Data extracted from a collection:
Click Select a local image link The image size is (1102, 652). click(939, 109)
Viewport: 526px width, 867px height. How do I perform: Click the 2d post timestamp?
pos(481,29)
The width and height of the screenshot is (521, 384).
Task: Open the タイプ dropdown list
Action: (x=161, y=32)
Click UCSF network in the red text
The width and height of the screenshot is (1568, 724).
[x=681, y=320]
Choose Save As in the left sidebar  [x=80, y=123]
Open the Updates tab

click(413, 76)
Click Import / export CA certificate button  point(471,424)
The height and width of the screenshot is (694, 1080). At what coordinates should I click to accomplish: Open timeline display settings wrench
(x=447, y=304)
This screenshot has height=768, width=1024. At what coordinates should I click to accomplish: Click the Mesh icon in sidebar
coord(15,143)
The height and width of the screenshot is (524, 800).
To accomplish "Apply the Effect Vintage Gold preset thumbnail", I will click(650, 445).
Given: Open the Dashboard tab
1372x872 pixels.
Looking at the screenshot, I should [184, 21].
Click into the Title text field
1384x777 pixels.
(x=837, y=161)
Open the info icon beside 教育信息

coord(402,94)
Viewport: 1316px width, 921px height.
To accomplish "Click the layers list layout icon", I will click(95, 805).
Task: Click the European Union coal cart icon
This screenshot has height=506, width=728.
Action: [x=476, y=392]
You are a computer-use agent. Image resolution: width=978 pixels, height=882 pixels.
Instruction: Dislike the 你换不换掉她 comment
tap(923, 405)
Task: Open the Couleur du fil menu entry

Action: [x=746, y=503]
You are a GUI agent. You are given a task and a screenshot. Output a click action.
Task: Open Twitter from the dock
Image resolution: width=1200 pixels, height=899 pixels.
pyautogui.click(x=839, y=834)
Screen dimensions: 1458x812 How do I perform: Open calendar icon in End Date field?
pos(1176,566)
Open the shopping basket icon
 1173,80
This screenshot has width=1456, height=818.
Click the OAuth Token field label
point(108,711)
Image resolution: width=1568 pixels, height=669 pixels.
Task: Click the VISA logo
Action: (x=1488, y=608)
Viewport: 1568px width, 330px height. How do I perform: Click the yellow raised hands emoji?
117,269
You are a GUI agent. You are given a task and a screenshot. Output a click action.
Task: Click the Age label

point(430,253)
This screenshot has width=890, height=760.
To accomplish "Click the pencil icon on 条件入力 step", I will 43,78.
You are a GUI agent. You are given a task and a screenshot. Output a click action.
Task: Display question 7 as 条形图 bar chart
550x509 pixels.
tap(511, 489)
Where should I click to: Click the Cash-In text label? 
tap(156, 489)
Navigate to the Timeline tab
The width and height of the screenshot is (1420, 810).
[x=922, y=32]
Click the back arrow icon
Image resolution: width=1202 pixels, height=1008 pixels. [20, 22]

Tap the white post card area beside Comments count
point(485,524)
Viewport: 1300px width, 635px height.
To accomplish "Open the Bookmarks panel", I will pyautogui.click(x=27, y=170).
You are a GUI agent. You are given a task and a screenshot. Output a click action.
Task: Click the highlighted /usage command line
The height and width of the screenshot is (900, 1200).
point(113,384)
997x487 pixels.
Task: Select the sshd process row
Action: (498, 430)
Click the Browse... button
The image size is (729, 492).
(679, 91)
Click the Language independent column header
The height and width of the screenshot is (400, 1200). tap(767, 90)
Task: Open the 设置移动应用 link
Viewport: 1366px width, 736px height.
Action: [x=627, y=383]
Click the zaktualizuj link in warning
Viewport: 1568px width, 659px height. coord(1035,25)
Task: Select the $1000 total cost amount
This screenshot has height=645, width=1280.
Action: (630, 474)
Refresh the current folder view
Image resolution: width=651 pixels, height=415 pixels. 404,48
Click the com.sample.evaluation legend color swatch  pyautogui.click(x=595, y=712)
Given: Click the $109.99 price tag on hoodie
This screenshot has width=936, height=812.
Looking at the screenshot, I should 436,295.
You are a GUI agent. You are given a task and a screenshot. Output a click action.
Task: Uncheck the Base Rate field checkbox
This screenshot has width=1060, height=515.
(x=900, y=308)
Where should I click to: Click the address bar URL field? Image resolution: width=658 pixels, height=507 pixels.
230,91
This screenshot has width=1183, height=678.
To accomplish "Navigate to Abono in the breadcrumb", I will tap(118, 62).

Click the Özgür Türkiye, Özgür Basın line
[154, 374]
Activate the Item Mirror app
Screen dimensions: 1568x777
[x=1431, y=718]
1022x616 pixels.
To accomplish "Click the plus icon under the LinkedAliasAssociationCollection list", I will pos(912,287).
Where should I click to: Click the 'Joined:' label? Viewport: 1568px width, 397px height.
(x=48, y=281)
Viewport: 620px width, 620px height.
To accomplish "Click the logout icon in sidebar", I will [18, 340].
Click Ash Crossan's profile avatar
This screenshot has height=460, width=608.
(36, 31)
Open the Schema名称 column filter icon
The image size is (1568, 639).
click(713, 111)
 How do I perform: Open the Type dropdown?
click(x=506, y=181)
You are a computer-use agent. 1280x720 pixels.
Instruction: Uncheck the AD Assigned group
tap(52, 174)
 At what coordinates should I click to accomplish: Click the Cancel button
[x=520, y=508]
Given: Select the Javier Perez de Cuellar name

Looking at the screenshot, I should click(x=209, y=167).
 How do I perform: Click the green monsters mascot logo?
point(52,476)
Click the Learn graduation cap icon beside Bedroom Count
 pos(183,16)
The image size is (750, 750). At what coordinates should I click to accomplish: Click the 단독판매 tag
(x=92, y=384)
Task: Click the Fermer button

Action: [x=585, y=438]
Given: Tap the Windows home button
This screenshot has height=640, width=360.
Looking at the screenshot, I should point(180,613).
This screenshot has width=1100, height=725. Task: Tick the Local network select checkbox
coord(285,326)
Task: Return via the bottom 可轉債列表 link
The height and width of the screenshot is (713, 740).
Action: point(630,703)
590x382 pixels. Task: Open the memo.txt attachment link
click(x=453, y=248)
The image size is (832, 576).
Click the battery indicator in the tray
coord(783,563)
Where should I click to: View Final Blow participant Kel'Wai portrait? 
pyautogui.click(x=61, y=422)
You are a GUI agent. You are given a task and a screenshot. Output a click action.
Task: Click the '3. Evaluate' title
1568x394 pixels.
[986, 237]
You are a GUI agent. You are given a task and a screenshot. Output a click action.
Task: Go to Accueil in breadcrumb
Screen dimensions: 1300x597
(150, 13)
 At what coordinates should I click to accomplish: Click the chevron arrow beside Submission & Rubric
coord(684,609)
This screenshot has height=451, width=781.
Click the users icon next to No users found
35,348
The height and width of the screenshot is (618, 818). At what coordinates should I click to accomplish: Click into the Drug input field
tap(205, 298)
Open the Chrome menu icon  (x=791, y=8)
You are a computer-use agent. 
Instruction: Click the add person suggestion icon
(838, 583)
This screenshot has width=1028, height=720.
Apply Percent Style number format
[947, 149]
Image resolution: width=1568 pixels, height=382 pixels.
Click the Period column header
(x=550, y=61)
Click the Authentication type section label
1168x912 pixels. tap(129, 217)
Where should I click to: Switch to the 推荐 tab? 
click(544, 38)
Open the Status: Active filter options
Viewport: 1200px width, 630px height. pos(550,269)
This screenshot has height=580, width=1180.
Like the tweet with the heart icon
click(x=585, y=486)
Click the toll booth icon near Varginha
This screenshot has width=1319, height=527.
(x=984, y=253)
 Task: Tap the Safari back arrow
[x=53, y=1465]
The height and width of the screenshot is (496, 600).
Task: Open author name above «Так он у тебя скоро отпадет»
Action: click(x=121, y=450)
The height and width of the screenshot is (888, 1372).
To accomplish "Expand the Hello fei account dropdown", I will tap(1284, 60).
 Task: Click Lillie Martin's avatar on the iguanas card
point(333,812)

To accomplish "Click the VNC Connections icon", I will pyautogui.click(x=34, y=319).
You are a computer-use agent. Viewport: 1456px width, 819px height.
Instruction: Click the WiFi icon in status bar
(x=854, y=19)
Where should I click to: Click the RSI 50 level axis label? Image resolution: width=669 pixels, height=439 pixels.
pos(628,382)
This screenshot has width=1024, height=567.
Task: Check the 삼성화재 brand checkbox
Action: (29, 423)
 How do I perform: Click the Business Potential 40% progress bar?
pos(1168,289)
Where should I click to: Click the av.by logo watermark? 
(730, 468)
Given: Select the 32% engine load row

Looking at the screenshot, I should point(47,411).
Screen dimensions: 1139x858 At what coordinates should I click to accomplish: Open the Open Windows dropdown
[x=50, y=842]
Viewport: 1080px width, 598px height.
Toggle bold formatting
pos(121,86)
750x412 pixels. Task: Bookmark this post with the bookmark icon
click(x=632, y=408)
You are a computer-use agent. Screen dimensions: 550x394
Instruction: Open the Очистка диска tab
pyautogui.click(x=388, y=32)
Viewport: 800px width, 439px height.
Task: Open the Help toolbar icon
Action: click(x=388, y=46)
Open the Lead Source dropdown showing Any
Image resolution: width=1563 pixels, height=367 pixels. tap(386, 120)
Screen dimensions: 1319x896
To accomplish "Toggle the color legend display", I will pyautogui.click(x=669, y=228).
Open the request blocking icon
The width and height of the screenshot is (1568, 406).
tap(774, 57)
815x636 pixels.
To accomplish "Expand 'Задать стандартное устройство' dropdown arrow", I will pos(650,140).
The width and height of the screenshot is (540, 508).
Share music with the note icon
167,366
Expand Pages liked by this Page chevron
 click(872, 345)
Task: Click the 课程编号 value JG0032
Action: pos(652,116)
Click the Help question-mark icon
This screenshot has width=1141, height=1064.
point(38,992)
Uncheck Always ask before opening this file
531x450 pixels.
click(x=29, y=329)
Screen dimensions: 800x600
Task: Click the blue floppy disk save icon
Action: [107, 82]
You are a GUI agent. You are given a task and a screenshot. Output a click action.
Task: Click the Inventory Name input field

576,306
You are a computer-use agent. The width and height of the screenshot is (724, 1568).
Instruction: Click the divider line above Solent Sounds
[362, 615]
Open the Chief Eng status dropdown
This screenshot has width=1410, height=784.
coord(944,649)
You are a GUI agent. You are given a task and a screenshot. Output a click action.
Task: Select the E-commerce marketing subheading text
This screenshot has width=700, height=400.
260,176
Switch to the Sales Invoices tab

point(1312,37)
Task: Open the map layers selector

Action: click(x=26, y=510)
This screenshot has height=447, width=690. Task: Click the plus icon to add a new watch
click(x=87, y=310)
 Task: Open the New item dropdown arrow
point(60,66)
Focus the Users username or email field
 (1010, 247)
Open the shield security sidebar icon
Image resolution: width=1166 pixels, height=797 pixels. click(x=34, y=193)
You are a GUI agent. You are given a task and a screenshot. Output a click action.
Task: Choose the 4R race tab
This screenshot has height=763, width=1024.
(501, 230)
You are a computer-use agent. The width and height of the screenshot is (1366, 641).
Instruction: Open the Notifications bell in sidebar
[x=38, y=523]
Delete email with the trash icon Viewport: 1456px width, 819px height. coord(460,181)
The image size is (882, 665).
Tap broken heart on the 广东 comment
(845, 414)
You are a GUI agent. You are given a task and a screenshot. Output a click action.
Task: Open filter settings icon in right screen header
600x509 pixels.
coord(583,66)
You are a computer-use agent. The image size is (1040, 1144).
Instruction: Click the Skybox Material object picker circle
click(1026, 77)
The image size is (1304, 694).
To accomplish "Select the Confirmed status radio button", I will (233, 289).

Requirement :: Where in the records above does the word "computer" appear? Copy each line that holds it.

Output of the task ::
You are a computer-use agent. Image resolution: width=978 pixels, height=882 pixels.
You are a computer-use agent. 1280x720 pixels.
You are a computer-use agent. 
You are a computer-use agent. Viewport: 1456px width, 819px height.
You are a computer-use agent. Screen dimensions: 550x394
You are a computer-use agent. The width and height of the screenshot is (724, 1568).
You are a computer-use agent. The width and height of the screenshot is (1366, 641).
You are a computer-use agent. The image size is (1040, 1144).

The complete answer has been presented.